Martin Silvertant Posted February 2, 2012 Posted February 2, 2012 > Another example is the font in the image below. I do not know what font this is, > but when you are using it to display score in a game (that's what this is), then > it is abysmal design. A unicode font and the use of commas or points would've been better indeed, but other than that those numerals are just tightly spaced. But I see what you mean now. The spacing of 1 is just tight because it's such a condensed character. That doesn't exactly mean 2 digits are taking up the space of one; I think that's just coincidental. > I settled on Consolas for my calendar. But I used a capital letter O > in place of every zero If that's no good typographic practice I don't know what is! I find it a bit silly that you have such high demands for your font and in the end you go replace the zeros with capital letters and use quite a tight leading. And looking at the image, I think you should really go for a unicode font or one with numerals optimized for tabular use.
cerulean Posted February 2, 2012 Posted February 2, 2012 Martin, you seem to be using the words "unicase" and "unicode" to mean monospaced. I don't think he needs any extra misapprehensions, do you?
Maxim Zhukov Posted February 2, 2012 Posted February 2, 2012 But I used a capital letter O in place of every zero. (Don’t slashed zeros look like eights?) And I decided not to use leading zeros, because the letter O was just a little too wide. In Consolas the zero comes in three flavours: slashed, dotted and hollow. Why using the capital O? I don’t understand.
Martin Silvertant Posted February 3, 2012 Posted February 3, 2012 > Martin, you seem to be using the words "unicase" and "unicode" to mean monospaced. I > don't think he needs any extra misapprehensions, do you? Thanks for bringing it to my attention. I happen to misuse "unicase" for 'monospace' quite often. I need to pay more attention to my wording.

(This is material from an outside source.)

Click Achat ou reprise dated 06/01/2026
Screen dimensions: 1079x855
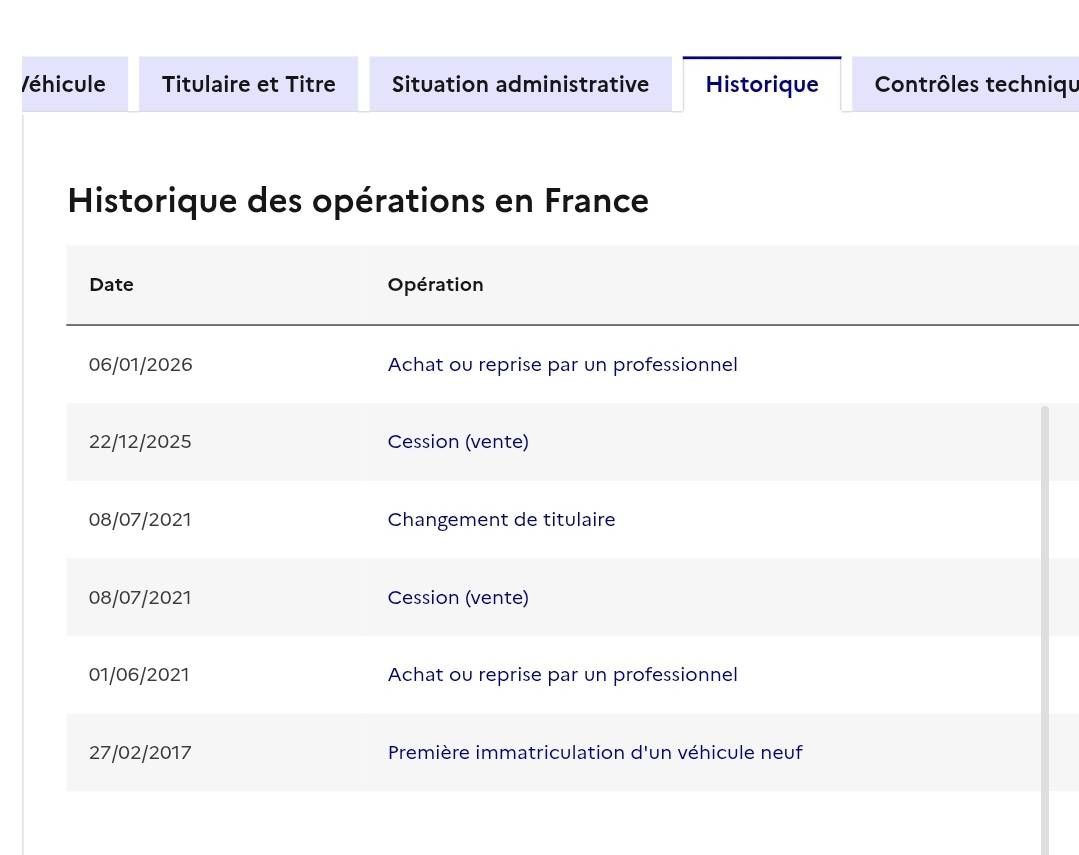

dumpling Posted February 4, 2012 Author Posted February 4, 2012 Now, how do I tell my word processor which variant I want to see? (I use OpenOffice.org Writer.)
Martin Silvertant Posted February 5, 2012 Posted February 5, 2012 Perhaps Microsoft Word 2007 can do that but I only just got it so I don't know its capabilities. Nevertheless, you're doing no good designing a calendar in Word. Better use InDesign.
andrijtype Posted March 1, 2012 Posted March 1, 2012 dumpling, your grandma reads ukrainian? glad to see )) why not to use PT Serif?